But the EU’s chief negotiator offered a glimmer of hope that progress could still be made before the end of the year, noting: “I've been saying since the Florence speech that there is a new momentum and I remain convinced today that, with political will, decisive progress is within our grasp in the next two months."

He dismissed talk of concessions, arguing that any agreement would not be built on them.

"There is no question of making concessions on citizens' rights. There is no question of making concessions on the peace process in Northern Ireland,” he declared.

"As regards the financial settlement, there is no question of making concessions on thousands of European investment projects throughout Europe.”

He went on: "We have shared objectives and we have shared obligations. We also have shared duties and we shall succeed only with shared solutions. That is our responsibility.”

The EU’s chief negotiator told reporters there was "still disagreement" on how to resolve issues about citizens' rights after Brexit.

He argued the interpretation of rights must be "genuinely consistent" between the UK and the EU after Britain quit and suggested they must be applied through the European Court of Justice; a proposal the UK Government fundamentally disagrees with.

"We are continuing to work on the specific instruments and mechanisms which would give practical effect to this intention," Mr Barnier said.

He made clear there was "deadlock" on the issue of the scale of Britain's financial settlement, revealing there had been no negotiations on the issue this week. He described the UK Government's refusal to discuss in detail the so-called Brexit bill as "very disturbing".

Mrs May's announcement in her Florence speech that Britain would honour commitments entered into as an EU member was "important", noted Mr Barnier.

But he added: "This week, however, the UK repeated that it was still not ready to spell out these commitments. There have, therefore, been no negotiations on this subject. We confined ourselves to technical discussions; useful discussions but technical discussions.

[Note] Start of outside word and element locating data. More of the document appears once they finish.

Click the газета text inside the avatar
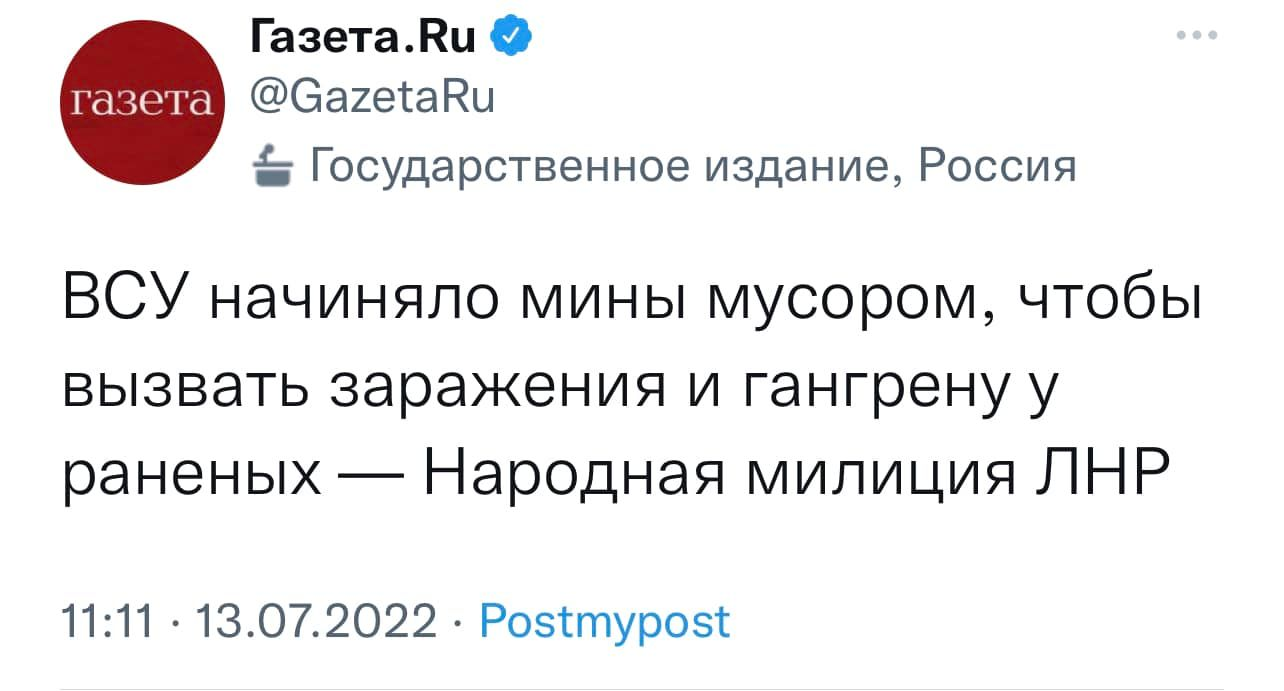Screen dimensions: 1284x691 (138, 102)
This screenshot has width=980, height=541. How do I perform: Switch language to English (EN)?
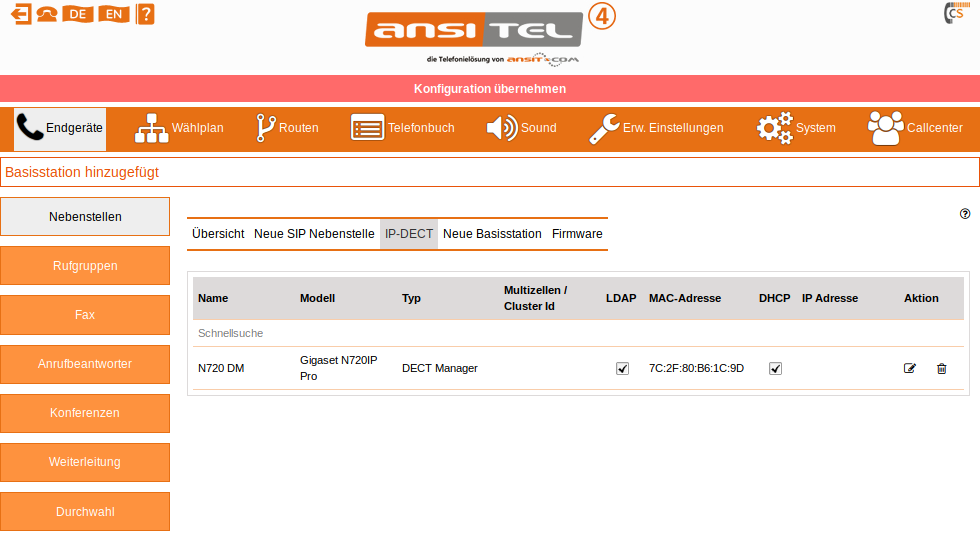point(114,14)
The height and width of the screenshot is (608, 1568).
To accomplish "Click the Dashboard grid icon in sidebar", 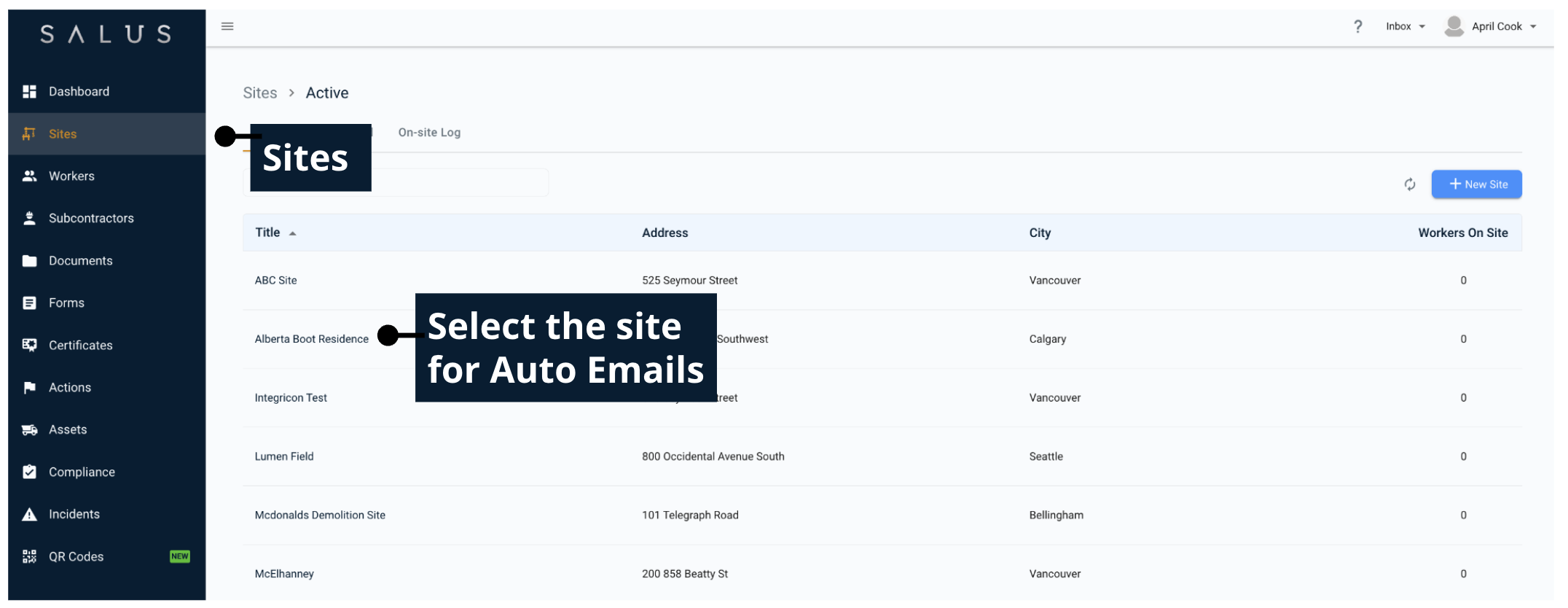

"On this question we have reached a state of deadlock which is very disturbing for thousands of project promoters in Europe and it's disturbing also for taxpayers," insisted the EU’s chief negotiator.

On the Irish border, he said the talks had "advanced" during this week's discussions.

But he stressed there was "more work to do in order to build a full picture of the challenges to North-South co-operation resulting from the UK - and therefore Northern Ireland - leaving the EU legal framework".

Mr Davis presented a more optimistic outlook, saying while there was still much work to be done, the talks had made "significant progress" since June.

On the issue of citizens' rights, he said they were confident there would be agreement "soon" on incorporating the final withdrawal treaty into UK law, ensuring EU nationals in the UK would be able to enforce their rights through the UK courts.

EU citizens would still have to register with the UK authorities, he explained, but the process would be streamlined to make it as simple as possible.

Those already in possession of a permanent residence card would be able to exchange it for "settled status" without having to go through the full application process again, explained Mr Davis.